» Selected excerpt:
Rating:

Graphic history…

Author:  Art Spiegelman

complete-mausThere are undoubtedly hundreds of stories.  Each of them horrible in their own way.  But while Vladek Spiegelman’s story may not have been any more horrific than any other Jewish Holocaust survival story, that doesn’t make it any less astonishing.  In Maus, Art Spiegelman tells his father’s story, simultaneously breaking new ground in the artistry and scope of the graphic novel.

In the late 1970s, Art – a thirty year-old artist active in the underground comix scene – reunites with his father in New York City and begins to learn about the man’s past, specifically his struggles in war torn Poland and the Nazi concentration camps.  Most of what Art learns is completely new to him, as the topic had been completely off limits during his childhood.  He learns about his father’s life as a young Jewish businessman, his brief service in the Polish Army, his experience as a POW and his life as a prisoner at Auschwitz.  Through his father, he also learns more about his mother, who was also an Auschwitz survivor and a victim of suicide ten years earlier.

» Information shown:
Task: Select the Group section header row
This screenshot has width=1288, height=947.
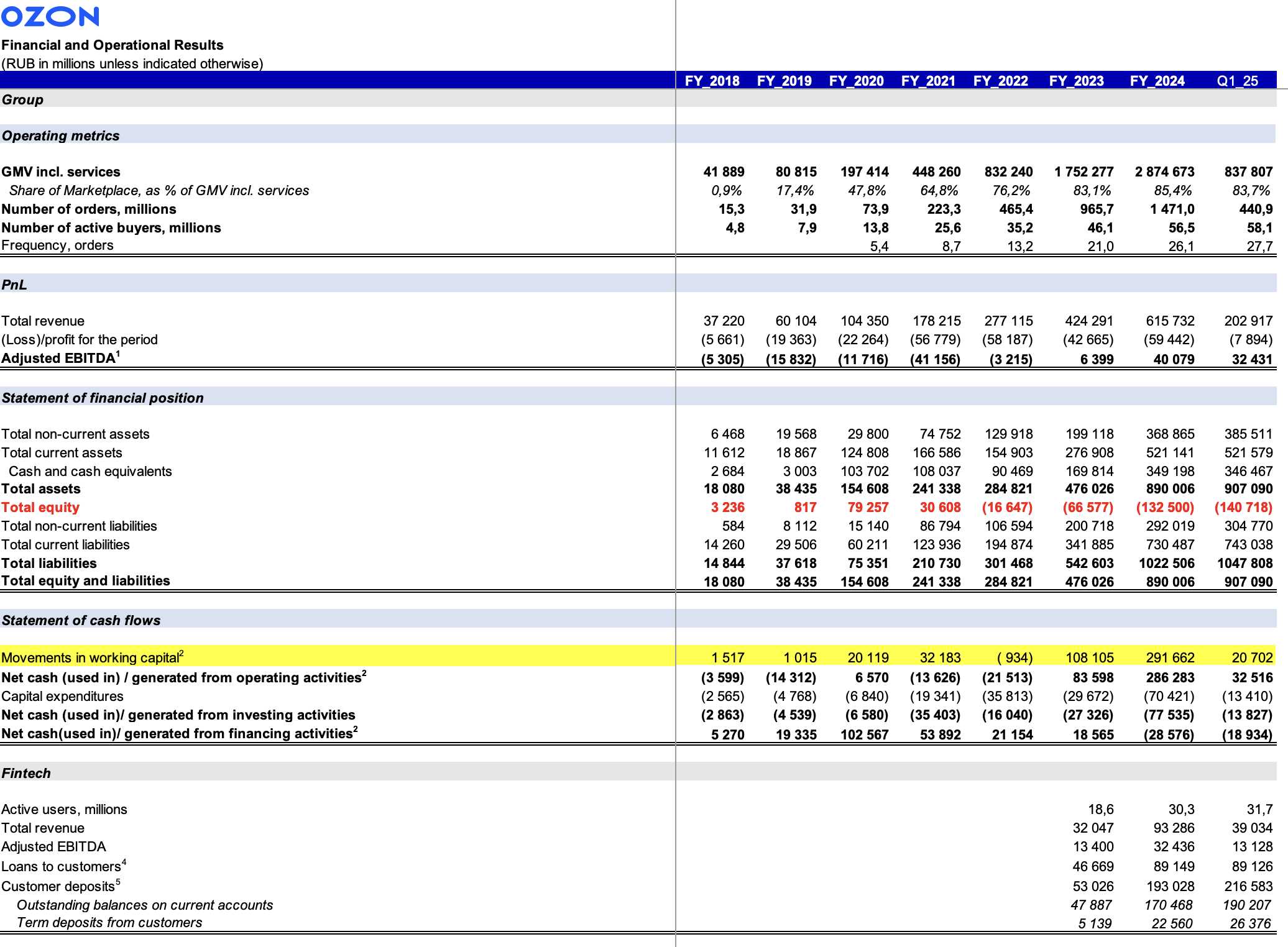Action: [22, 99]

» Requirements:
1/ According to the Maus review, when does Art reunite with his father in New York City?
2/ Rewrite the part of the Maus review starting at "complete-mausThere are undoubtedly" and ending at "the graphic novel.", changing "astonishing" to "remarkable".
3/ Write what comes next in the Maus review.

» Written responses:
1/ In the late 1970s.

2/
complete-mausThere are undoubtedly hundreds of stories.  Each of them horrible in their own way.  But while Vladek Spiegelman’s story may not have been any more horrific than any other Jewish Holocaust survival story, that doesn’t make it any less remarkable.  In Maus, Art Spiegelman tells his father’s story, simultaneously breaking new ground in the artistry and scope of the graphic novel.

3/
The entrance to the Auschwitz I concentration camp.

While Vladek’s story unfolds, the author intersperses the narrative with his own experiences as he deals with his aging and increasingly frail father.  We learn much about his personal struggles as the son of Auschwitz survivors and the burden that this represents for him.  The skillful combination of the two stories – present and past – makes for a compelling and emotional reading experience.

The story was originally published in serial form in the graphic magazine Raw between 1980 and 1991.  It was then published in book form, the first half in 1986 and the second half in 1991, receiving a Pulitzer Prize in 1992.  In 1996, both halves were brought together in The Complete Maus.  The story has also been published internationally in French, German and Polish editions, though not always to great enthusiasm.

The artist in 2007.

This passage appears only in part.